The Queen v. Man
This text of 8 Haw. 339 (The Queen v. Man) is published on Counsel Stack Legal Research, covering Hawaii Supreme Court primary law. Counsel Stack provides free access to over 12 million legal documents including statutes, case law, regulations, and constitutions.
Opinions
Opinion oe the Court, by
The defendant was convicted at the last September term of the Circuit Court, at Kau, Hawaii, of the offense of selling opium on the 22d January, 1891. Mr. C. Stone, who was drawn on the jury, was asked on the voir dire, “ Do you believe that under our form of oath, Chinamen are equally to be credited with a [340]*340native Hawaiian or a white man?” He answered, “No, they are not.” Counsel then objected to Mr. Stone sitting on the jury, on the ground of prejudice. The court then asked Mr. Stone several questions which elicited the following: “ I think I could try a case where there is Chinese testimony, and weigh the evidence without prejudice if it had the impress of truth; but I have more confidence in a native’s or white man’s veracity. When a Chinaman is interested, I have not equal belief in their veracity.” This is the evidence in the bill of exceptions. The judge’s notes are, by the bill, to be used as a part of the case. Reference to these shows that the following must be added to Mr. Stone’s statements: “I would not throw out the testimony because the witness was Chinese. I would have less confidence in any witness interested than in one not interested. I could have nearly equal confidence in native or Chinese evidence if interested.”
We think that the whole effect of Mr. Stone’s answers shows that he was not disqualified by prejudice against Chinese testimony. A juror to be impartial is not oblidged to say that he will give equal credence to every witness that testifies. And when a juror says that where there is Chinese testimony, he will weigh the evidence without prejudice if it has the impress of truth, and would not discard it because it was Chinese, he is not disqualified. Moreover, the defendant’s counsel might have challenged Mr. Stone peremptorily. He did not, and let the juror be sworn, not having exhausted his peremptory challenges. The following cases are authority for the position than an erroneous overruling of an objection to a juror avails nothing to the defendant, if he does not finally exhaust his peremptory challenges: Robinson vs. Randall, 82 Ill., 521. Sullings vs. Shakespeare, 46 Mich., 408. Burt vs. Panjaud, 99 U. S., 180.

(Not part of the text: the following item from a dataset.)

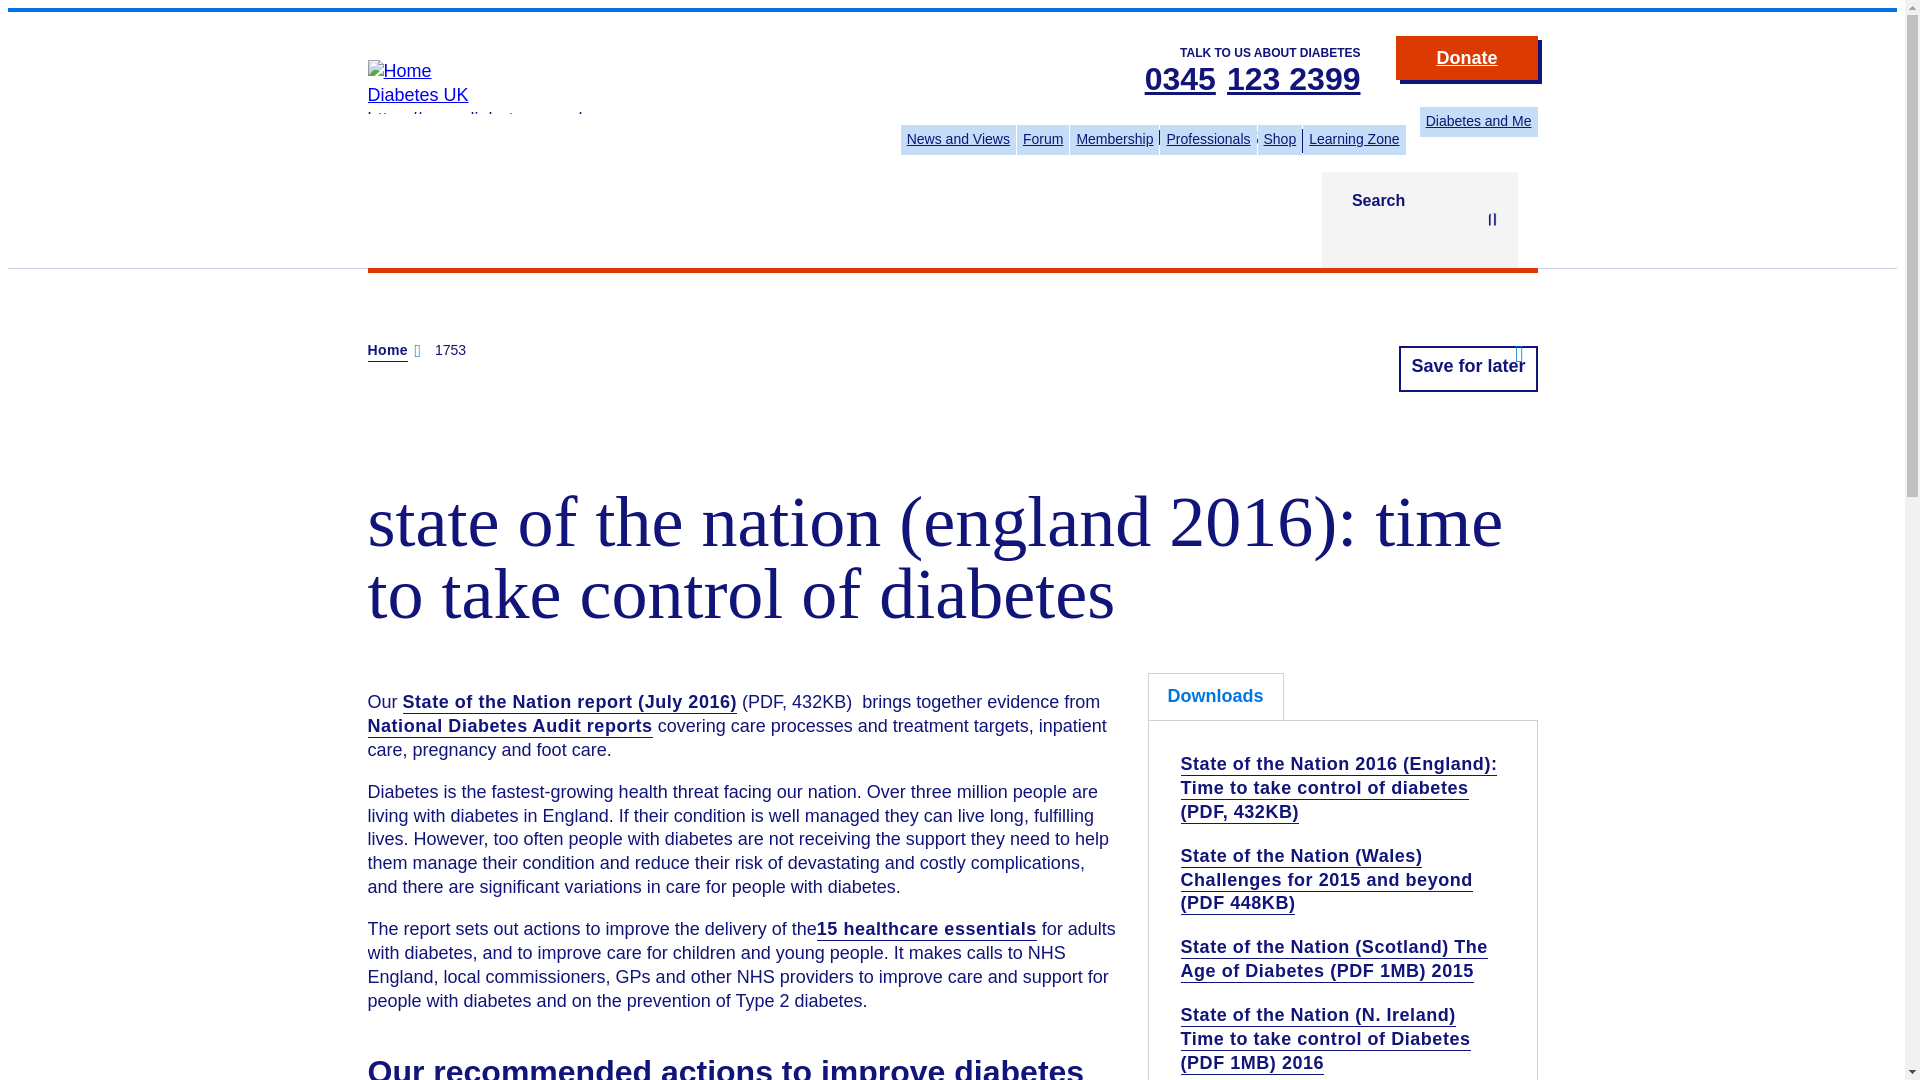  What do you see at coordinates (1252, 80) in the screenshot?
I see `0345123 2399` at bounding box center [1252, 80].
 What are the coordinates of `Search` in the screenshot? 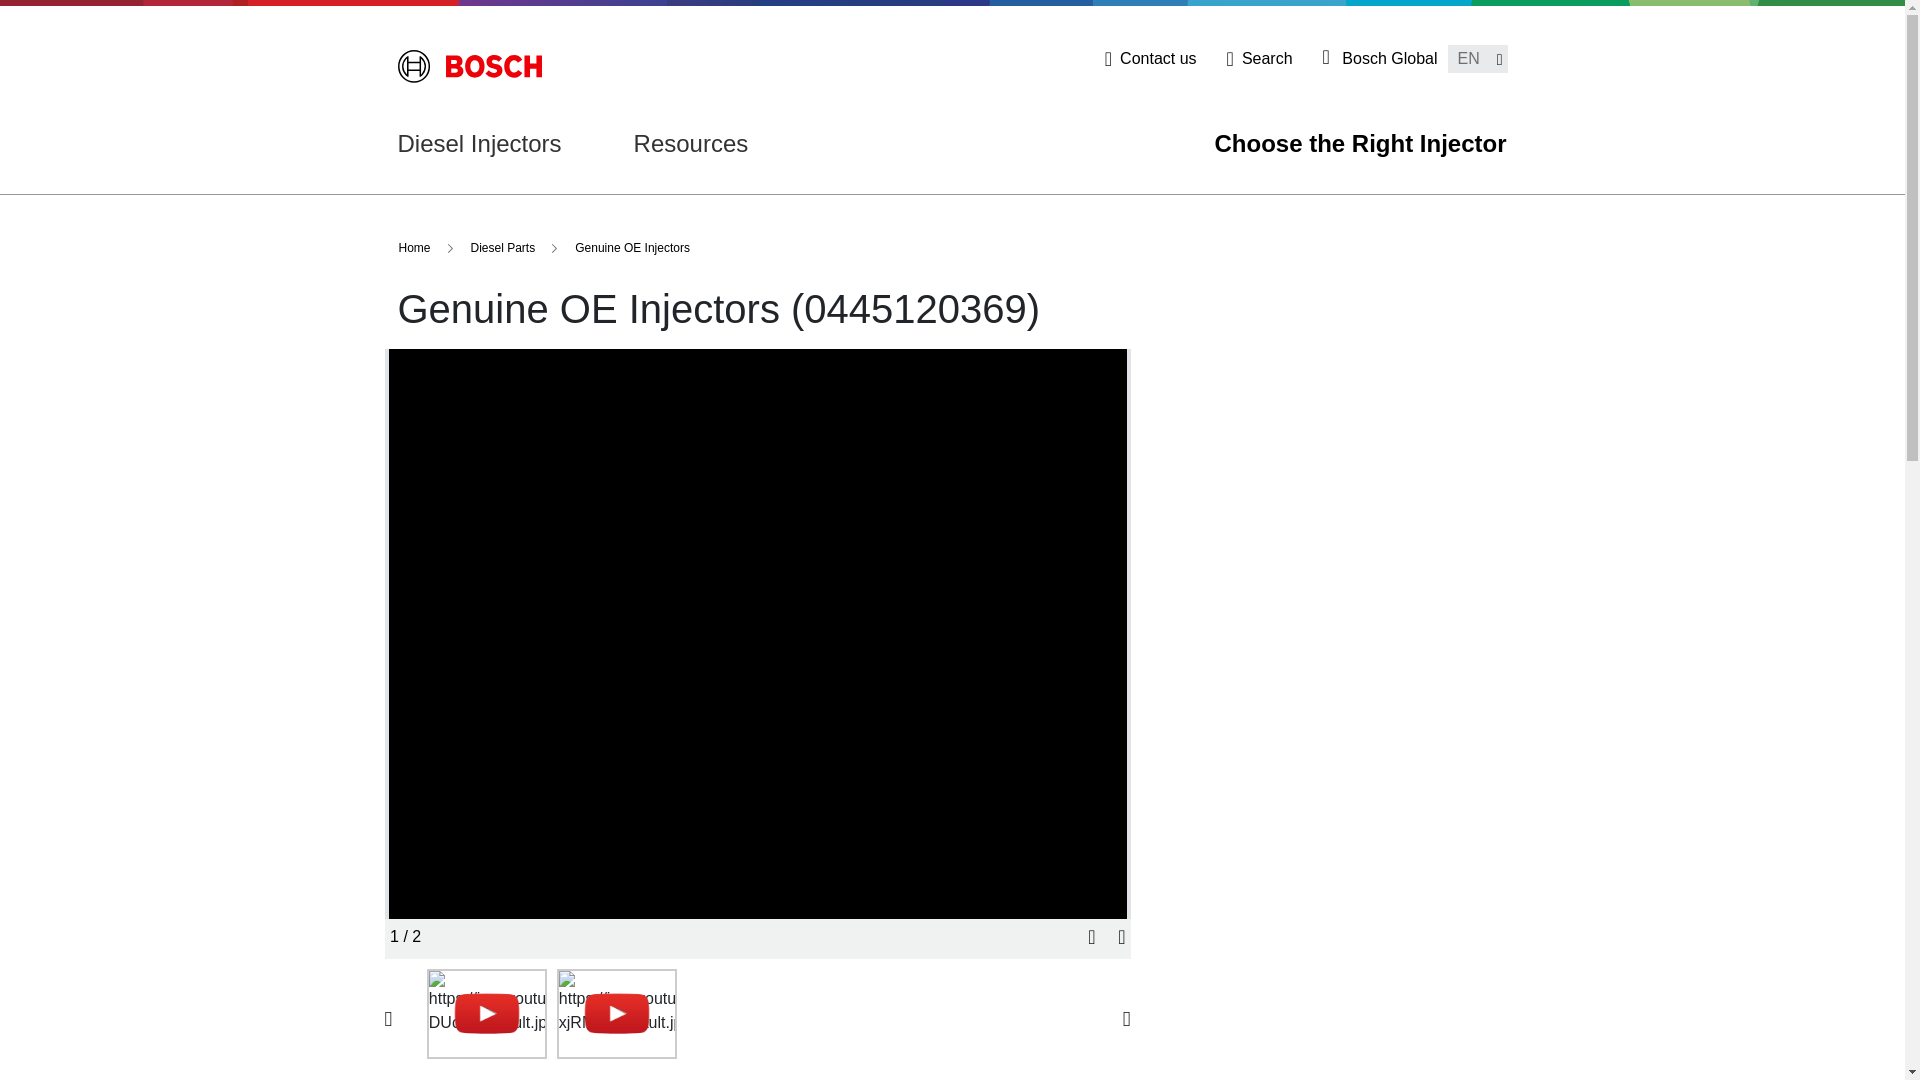 It's located at (1259, 59).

WTe therefore overrule the exception.
The next point is that the court admitted evidence of a witness to the effect that he knew that the defendant’s business was that of opium selling, and knew of sales of opium made by him in January. The day on which opium was sold was laid in the charge on the 22d January. The objection was made [341]*341that previous sales were not relevant to sustain the charge of selling on the 22d January.

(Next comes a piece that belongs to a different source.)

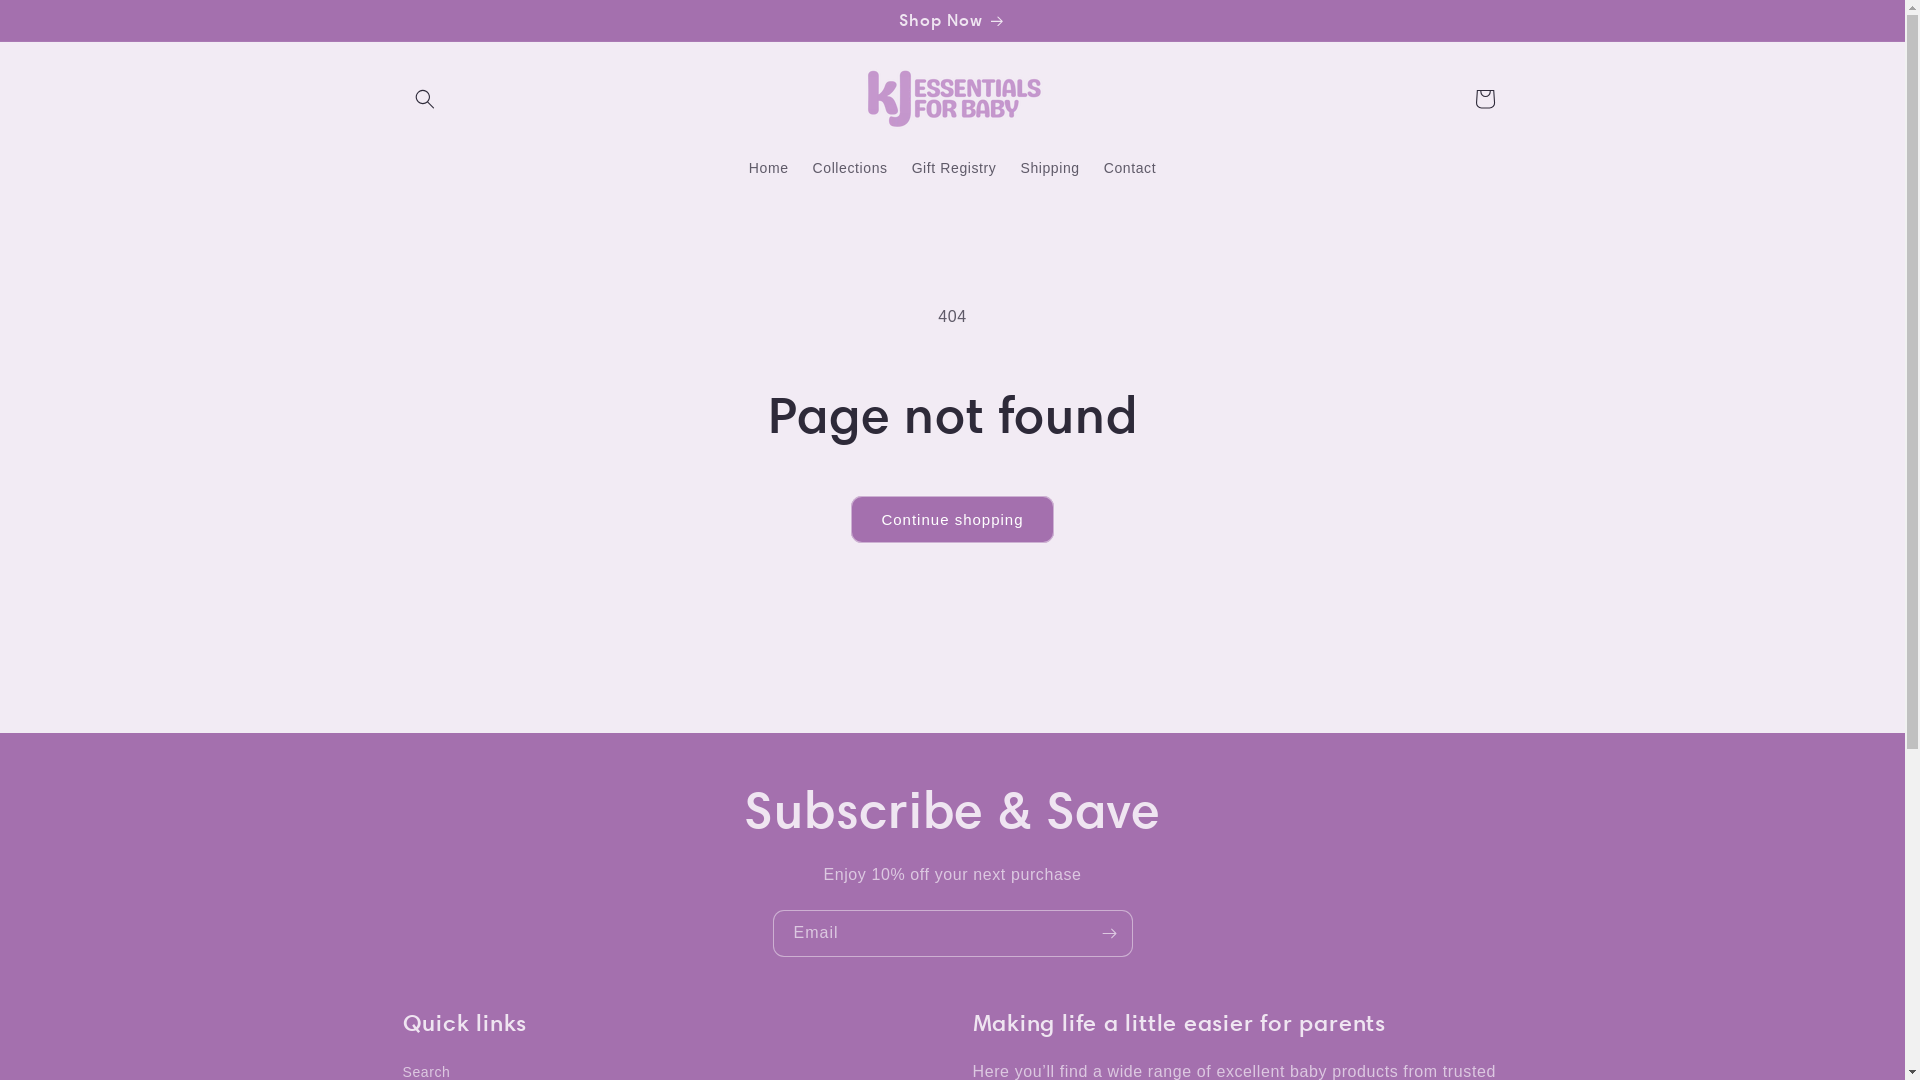  I want to click on Shop Now, so click(952, 20).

The rule of law is well settled that “ proof of other offenses may be admitted to prove scienter or guilty knowledge or to make out the res gestae or to exhibit a chain of circumstantial evidence of guilt in respect to the act charged.” Wharton’s Crim. Ev., Section 650.
And in this case the questions were allowed to be asked to show the previous acquaintance of the witness with the defendant, and to explain why he knew that defendant had the drug for sale, and went to him to buy it. The evidence was competent in this view.
We therefore overrule the exceptions.